» Liste des consignes:
(A) Dans l'extrait sur le secteur financier indien, quelle part des crédits totaux les sociétés financières non bancaires ont-elles octroyée au cours de l'année budgétaire 2021/2022 ?
(B) Poursuivez l'extrait sur le secteur financier indien à partir de sa dernière phrase.

» Extrait de page:
# # # #

À court terme, hormis une dégradation de l’environnement macroéconomique (inflation, croissance) plus forte qu’anticipé, deux risques pèsent sur le secteur bancaire : i) une détérioration de la situation financière des micros, petites et moyennes entreprises du fait de la hausse des taux d’intérêt, ii) une baisse de la valorisation du portefeuille d’actifs des banques en raison du durcissement monétaire, même si les rendements des obligations du gouvernement sont restés relativement stables depuis le début de l’année 2023 après avoir augmenté de plus de 80 pb en 2022. Fin septembre 2022, les titres du gouvernement constituaient 51% des actifs totaux des banques.
Les sociétés financières non bancaires restent fragiles
Les sociétés financières non bancaires au sens large (qui incluent les sociétés de prêts hypothécaires) restent une source importante de financement pour l’économie indienne. Au cours de l’année budgétaire 2021/2022, elles ont octroyé 12,4% des crédits totaux. Elles restent néanmoins structurellement plus fragiles que les banques car, d’une part, elles se financent entièrement par l’emprunt (contrairement aux banques qui ont une base de dépôts) et, d’autre part, elles financent les agents les plus vulnérables face à un ralentissement de l’activité économique. Hormis les crédits aux petites entreprises du secteur de l’industrie (37,5% des crédits totaux), ce sont les individus qui bénéficient le plus des crédits octroyés par les sociétés financières non bancaires (29,5% des crédits totaux). Bien que leur situation se soit globalement consolidée, en particulier depuis la faillite en 2019 d’IL&FS, certaines sociétés financières non bancaires restent fragiles, comme en témoignent les derniers résultats des stress tests de la RBI.
Au cours des douze derniers mois, la qualité de leurs actifs s’est globalement améliorée. Le ratio de créances douteuses a enregistré une baisse de 1,4 pp pour s’établir à 5,1% en septembre 2022. Dans le même temps, bien qu’en baisse, leur ratio de solvabilité a atteint en moyenne 27,4% alors que leur rendement par actif s’est élevé à 2,5%. Cependant, d’après les derniers stress tests de la RBI, neuf d’entre elles (4,7% des crédits octroyés) sur cent cinquante deux sociétés analysées verraient leur ratio de solvabilité baisser sous le seuil réglementaire de 15% au cours de l’année 2023, et treize seraient concernées dans le cas d’un choc sévère (récession, inflation supérieure à 10%). Celui-ci génèrerait une hausse des créances douteuses de 1,8 pp à 6,9% et réduirait le ratio de solvabilité moyen des sociétés financières non bancaires dans leur ensemble à 22,6%.

# # # #

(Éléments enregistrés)
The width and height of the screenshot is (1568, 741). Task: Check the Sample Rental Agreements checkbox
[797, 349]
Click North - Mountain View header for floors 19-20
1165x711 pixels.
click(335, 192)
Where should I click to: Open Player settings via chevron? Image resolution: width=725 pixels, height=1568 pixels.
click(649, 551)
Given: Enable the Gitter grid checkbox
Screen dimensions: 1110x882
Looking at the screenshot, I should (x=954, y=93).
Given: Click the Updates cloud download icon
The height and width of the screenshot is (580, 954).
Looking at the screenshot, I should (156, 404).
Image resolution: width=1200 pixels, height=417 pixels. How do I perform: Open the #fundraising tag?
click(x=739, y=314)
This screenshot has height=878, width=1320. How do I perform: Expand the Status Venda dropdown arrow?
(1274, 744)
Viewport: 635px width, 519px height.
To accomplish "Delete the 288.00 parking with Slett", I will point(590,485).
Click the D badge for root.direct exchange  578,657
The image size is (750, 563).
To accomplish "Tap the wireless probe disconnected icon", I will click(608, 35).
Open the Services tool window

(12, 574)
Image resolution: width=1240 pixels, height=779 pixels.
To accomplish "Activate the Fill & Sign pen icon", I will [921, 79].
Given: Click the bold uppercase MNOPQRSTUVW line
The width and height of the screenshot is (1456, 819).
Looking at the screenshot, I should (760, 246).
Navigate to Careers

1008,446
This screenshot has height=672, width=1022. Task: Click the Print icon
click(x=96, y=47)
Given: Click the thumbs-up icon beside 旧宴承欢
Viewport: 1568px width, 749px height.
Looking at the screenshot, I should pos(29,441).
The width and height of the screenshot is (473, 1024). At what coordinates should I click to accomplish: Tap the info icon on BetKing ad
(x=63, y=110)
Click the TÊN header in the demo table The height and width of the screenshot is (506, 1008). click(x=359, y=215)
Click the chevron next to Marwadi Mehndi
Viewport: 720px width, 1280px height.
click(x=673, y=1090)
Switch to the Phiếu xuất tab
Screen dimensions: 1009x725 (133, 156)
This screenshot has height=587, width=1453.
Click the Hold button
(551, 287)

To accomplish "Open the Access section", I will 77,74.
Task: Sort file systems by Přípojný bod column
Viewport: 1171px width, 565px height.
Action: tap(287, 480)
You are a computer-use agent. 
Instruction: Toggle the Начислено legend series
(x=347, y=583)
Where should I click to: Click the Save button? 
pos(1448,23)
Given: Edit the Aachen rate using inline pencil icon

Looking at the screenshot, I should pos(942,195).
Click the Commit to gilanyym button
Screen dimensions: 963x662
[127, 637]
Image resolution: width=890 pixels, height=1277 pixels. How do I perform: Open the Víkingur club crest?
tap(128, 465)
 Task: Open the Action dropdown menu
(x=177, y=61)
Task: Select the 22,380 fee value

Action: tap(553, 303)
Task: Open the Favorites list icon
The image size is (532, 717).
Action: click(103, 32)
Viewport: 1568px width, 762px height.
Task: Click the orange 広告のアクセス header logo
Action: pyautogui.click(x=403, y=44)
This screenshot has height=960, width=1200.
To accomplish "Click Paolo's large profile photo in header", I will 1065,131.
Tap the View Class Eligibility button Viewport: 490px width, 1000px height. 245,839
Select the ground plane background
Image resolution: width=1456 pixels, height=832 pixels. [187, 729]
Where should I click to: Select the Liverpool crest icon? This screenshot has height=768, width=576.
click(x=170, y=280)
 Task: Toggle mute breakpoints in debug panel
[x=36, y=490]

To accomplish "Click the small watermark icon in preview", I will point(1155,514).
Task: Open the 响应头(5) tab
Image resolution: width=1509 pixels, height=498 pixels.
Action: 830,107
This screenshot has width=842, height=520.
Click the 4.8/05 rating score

# # # #

» Réponses attendues:
(A) 12,4 % des crédits totaux.

(B)
La situation financière des ménages et des entreprises toujours plus solide qu’avant la crise
La dette du secteur privé (hors sociétés financières) a atteint 87,7% du PIB au T3 2022. Bien que toujours supérieure à son niveau d’avant-crise, la dette des ménages a sensiblement diminué au cours des douze derniers mois. Elle a atteint 35,5% du PIB en septembre 2022 contre un point haut de 40,7% du PIB en mars 2021, selon la Banque des Règlements Internationaux (BRI). L’essentiel de l’endettement des ménages est constitué de crédits bancaires (79,6% du total) et, dans une moindre mesure, de crédits contractés auprès d’entreprises financières non bancaires et de sociétés spécialisées dans l’octroi de crédit au logement, les housing finance companies (respectivement 9,4% et 9,7% de leur dette totale).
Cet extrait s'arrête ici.